Pytorch distributed loss.backward errors out with CudnnBatchNormBackward, inplace operation

I have some simple model code, transfer learned from resnet, and when I run it without distributed, everything works fine. however, when I try it in ditributed mode, I get this weird error:

Error detected in CudnnBatchNormBackward.

and then:

RuntimeError: one of the variables needed for gradient computation has been modified by an inplace operation: [torch.cuda.FloatTensor [2048]] is at version 4; expected version 3 instead. Hint: the backtrace further above shows the operation that failed to compute its gradient. The variable in question was changed in there or anywhere later. Good luck!

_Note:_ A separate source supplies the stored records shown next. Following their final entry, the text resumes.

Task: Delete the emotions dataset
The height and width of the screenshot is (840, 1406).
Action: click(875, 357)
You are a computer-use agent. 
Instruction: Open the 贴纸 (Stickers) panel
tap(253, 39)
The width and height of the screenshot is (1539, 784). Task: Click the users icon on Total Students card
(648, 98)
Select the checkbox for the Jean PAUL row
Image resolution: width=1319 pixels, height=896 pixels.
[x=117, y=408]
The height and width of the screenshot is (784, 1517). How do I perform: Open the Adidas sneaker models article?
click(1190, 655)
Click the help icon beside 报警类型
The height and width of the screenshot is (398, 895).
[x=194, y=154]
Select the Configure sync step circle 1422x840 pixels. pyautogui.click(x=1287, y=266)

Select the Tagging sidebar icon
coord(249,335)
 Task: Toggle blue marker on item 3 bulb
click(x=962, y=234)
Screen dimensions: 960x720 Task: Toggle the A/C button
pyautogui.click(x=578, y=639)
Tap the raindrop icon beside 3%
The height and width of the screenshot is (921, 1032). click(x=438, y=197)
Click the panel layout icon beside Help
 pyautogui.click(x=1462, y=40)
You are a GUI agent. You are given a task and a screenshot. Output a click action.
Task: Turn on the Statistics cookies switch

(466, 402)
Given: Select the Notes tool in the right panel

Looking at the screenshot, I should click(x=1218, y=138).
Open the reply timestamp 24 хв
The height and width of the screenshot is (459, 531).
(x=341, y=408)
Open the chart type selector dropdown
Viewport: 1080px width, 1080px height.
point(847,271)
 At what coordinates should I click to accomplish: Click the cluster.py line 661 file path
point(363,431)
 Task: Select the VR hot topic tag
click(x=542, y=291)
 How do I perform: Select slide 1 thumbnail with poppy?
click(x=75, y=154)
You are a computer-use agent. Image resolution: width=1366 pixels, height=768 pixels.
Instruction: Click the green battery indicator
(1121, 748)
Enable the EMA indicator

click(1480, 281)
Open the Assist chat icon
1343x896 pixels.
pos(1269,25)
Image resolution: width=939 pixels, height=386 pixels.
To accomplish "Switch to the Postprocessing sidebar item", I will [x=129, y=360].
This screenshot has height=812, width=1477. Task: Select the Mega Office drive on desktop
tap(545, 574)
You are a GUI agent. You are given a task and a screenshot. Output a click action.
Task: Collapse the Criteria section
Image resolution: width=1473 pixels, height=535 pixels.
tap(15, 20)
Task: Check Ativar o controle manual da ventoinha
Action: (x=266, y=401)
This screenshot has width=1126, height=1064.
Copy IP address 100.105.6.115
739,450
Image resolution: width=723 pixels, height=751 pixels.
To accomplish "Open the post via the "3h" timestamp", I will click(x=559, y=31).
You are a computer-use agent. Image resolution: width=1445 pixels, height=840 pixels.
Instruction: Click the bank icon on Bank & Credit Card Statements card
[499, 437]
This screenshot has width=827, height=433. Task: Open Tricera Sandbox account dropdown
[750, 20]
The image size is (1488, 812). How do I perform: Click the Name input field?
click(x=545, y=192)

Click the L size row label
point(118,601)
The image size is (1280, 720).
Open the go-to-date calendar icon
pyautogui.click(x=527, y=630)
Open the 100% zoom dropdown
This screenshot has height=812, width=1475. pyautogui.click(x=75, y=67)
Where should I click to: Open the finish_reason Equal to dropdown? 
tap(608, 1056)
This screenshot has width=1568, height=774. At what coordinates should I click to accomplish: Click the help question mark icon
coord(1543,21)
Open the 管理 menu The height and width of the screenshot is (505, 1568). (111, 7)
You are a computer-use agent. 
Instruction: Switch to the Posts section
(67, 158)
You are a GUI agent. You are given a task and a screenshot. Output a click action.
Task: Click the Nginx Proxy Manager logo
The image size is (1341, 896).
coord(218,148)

The model in question is a vanilla resnet, which is loaded like so:

class Net(torch.nn.Module):
    def __init__(self):
        super(Net, self).__init__()
        backbone = models.resnet50(pretrained=True)
        self.backbone = torch.nn.SyncBatchNorm.convert_sync_batchnorm(backbone)

    def forward(self, x):
        y1 = self.backbone(x)
        y_n = F.normalize(z1, dim=-1)
        return y_n

and the training loop looks like so:

    for batch_idx, ((img1, img2), _) in enumerate(train_loader):

        if args.gpu is not None:
            img1 = img1.cuda(args.gpu, non_blocking=True)
            img2 = img2.cuda(args.gpu, non_blocking=True)

        optimizer.zero_grad()

        out_1 = model(img1)
        out_2 = model(img2)

        loss = contrastive_loss_fn(out1,out2)

        loss.backward()

        optimizer.step()

and it errors out at loss.backward in essence. I suspect it is because I run the model twice, but I am unsure of this.

Any pointers would be great… Havent been able to troubleshoot this for days now!

PS: I have tried cloning the outputs and using SyncedBatchnorm… neither seems to help!

I can suggest to set broadcast_buffers=False in the DDP module constructor as was mentioned here

1 Like

I spent about 6 days hunting for this solution :frowning:
Thank you VERY much @pbelevich genius stuff!
|I just have a follow up question (it all works fine now with the buffer flag): what does this do to performance? are there any gotchas I need to be aware of?
Thank you.